According to Pepperdine University’s infographic The Daily Commute in Your Rearview Mirror, every year the average commuter spends $1,129 on gas. Do you know how many copies of Lost in Space I could buy for 1,129 dollars? 225. On Blu-Ray! In all seriousness, the ability to eliminate the daily commute would allow me to utilize those funds to repay my student loans or create a nest-egg for the future.

Telecommuting also saves a significant amount of time. The average commuter spends around 25 minutes each day traveling. My own commute is closer to an hour every day. That’s 4 hours a week, 16 hours a month, or 192 hours every year that I spend traveling to and from work.

The Dangers of Telecommuting

I spend what amounts to 8 days traveling to and from work. Despite that fact, every time I hypothetically consider telecommuting, I get an image of the robot from the television version of Lost In Space waving his arms around while saying, “Danger, Will Robinson! Danger.”

Here’s some bad news. Telecommuting is not for everyone. Why? Not everyone has the personality or the work ethic to telecommute efficiently. Here are some types of people who should refrain from telecommuting:

Introverts who have limited out of work social interaction. In college, I could go days without speaking at all. These days I’m a tad more social, but I still spend large chunks of my three-day weekend not interacting with other people. Introverts may recharge during periods of silence, but they’re happiness is still dependent on social interaction. And employee productivity, according to Ohio University,  is closely linked to happiness. Introverts should either telecomute part-time, plan how they will receive their social interaction, or sign-up for a traditional on-site workday.

Individuals who have a hard time staying on task. Telecommuting requires a lot more self-control than the traditional 9-5. As a 9-5er, I experience one ten second to twenty minute urge to take the day off. Telecommuters, away from the watchful eyes of management, can experience the urge to flake on their work duties at every moment of the day to watch a rerun of Star Trek.

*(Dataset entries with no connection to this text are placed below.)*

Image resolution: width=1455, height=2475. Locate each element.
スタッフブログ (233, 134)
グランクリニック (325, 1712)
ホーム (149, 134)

If you were one of those individuals who skipped class in school or decided not to do your homework, you might want to become a 9-5er. While at work, you can retain your job and work on developing good work habits. If you do decide to telecomute, it helps to establish a designated work area at home. While in that area, you work. While out of it, you play.

Technology has granted more individuals the luxury to telecommute. The ability to work from home, allows individuals to save money and time. Not have one has the habits and the personality to claim those perks. One day, we 9-5ers who can’t telecommute will have the skills, the self-control and the social life to incorporate telecommuting into our lives. Until then, we’ll just have to watch how other individuals telecommute. Like the technology explored in Lost in Space, one day we’ll catch up.